Another Eden Original Soundtrack 2

Album Title:
Another Eden Original Soundtrack 2
Record Label:
Sleigh Bells / Procyon Studio
Catalog No.:
Release Date:
September 5, 2018
Buy at Amazon


Another Eden is a free-to-play mobile RPG with a time-travel setting done in the traditional JRPG style and is written by Masato Kato, best known for writing the Chrono series for Square. The Another Eden Original Soundtrack 2 features music by Mariam Abounnasr and Shunsuke Tsuchiya that was released after the initial Another Eden Original Soundtrack. How does the additional music compare to the music on the first soundtrack release?


As this is the second volume of the soundtrack, things kick-off right where they left off. Opening with “Ancient Battlefield,” the listener is greeted with a dramatic choral and orchestral tune with strings, giving off a tinge of sorrow, accentuating the beautiful and mesmerizing melody driven by the choral elements of the piece. Another choral tune on the album is “Song of the World’s Demise,” it, too, featuring a dramatic orchestral approach. The violin melody is quite haunting and the operatic and organ elements to the piece help boost the overall melody. Choir is also featured in “Portent,” an exquisite tune with operatic vocals supported by choir and both “Dirge of the Sacred Sword” and “The King Guided by the Fate.” The former is dramatic and tense with orchestral backing with an extremely memorable melody while the latter is powerful and regal with a great usage of piano and tension, again sporting a fantastic melody, performed by strings and brass.
■ ■ ■ ■ ■ ■ ■
**EXERCISE AIM**
Reproduce the part of the soundtrack review between "Another Eden is" and "first soundtrack release?", inclusive. The material after this point is separate from the soundtrack review.

**RECORDED INFORMATION**
■ ■ ■ ■ ■ ■ ■
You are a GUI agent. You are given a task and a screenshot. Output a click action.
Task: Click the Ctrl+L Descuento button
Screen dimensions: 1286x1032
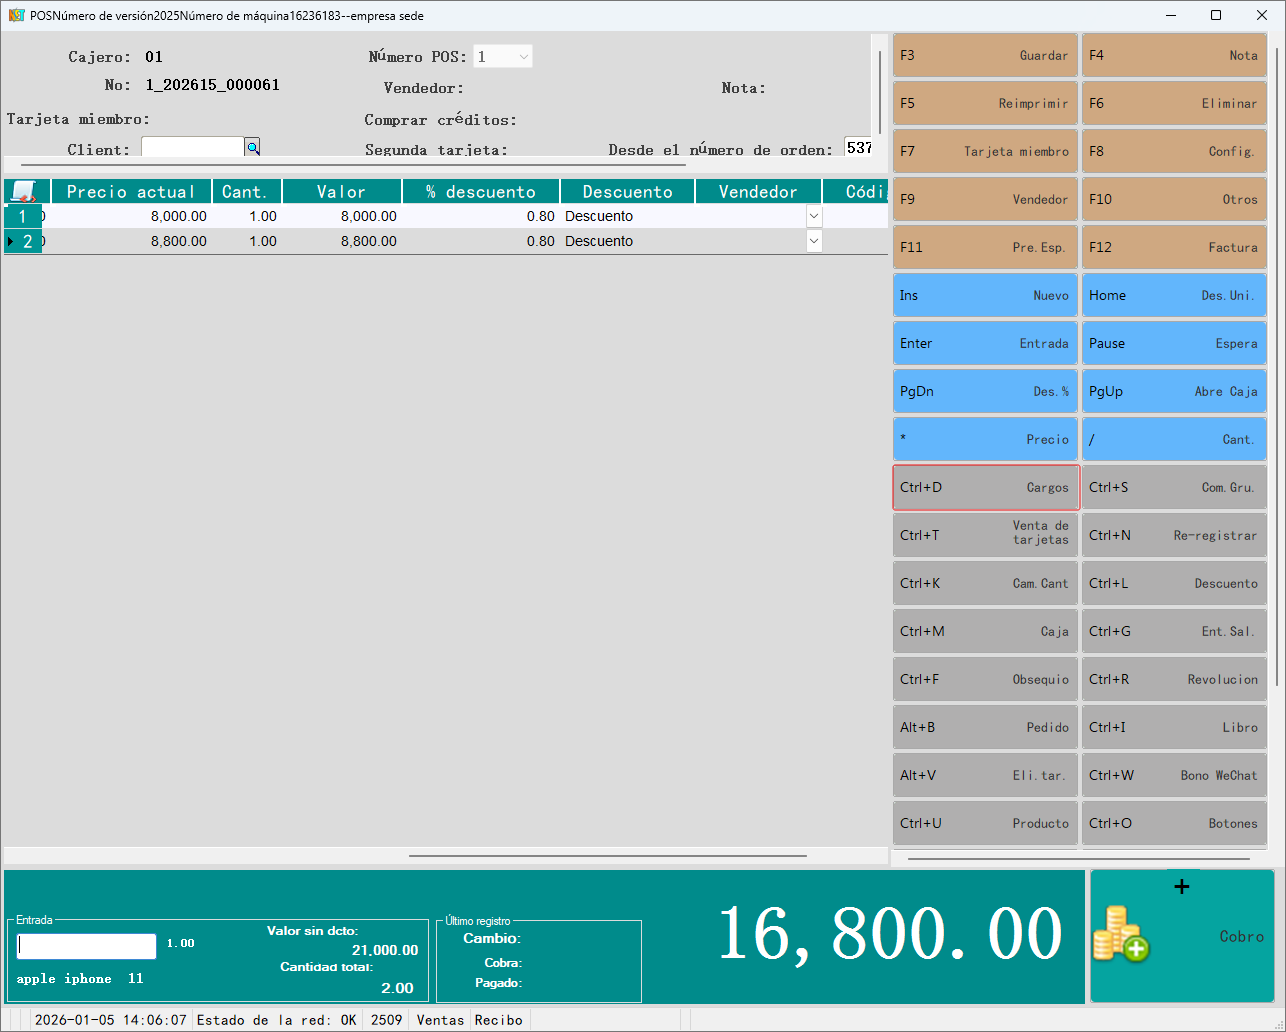[x=1174, y=583]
■ ■ ■ ■ ■ ■ ■
**SOLVED PROBLEM**
Another Eden is a free-to-play mobile RPG with a time-travel setting done in the traditional JRPG style and is written by Masato Kato, best known for writing the Chrono series for Square. The Another Eden Original Soundtrack 2 features music by Mariam Abounnasr and Shunsuke Tsuchiya that was released after the initial Another Eden Original Soundtrack. How does the additional music compare to the music on the first soundtrack release?